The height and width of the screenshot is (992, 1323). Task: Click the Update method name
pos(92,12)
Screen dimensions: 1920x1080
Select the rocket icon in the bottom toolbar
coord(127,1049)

■ **REQUIRED TASK**
Render everything from the line containing "Screen dimensions: 1920x1080" down to the last of the rows as a JSON list of strings, with one string per line and blank lines omitted.

■ **SOLUTION BELOW**
[
  "Screen dimensions: 1920x1080",
  "Select the rocket icon in the bottom toolbar",
  "coord(127,1049)"
]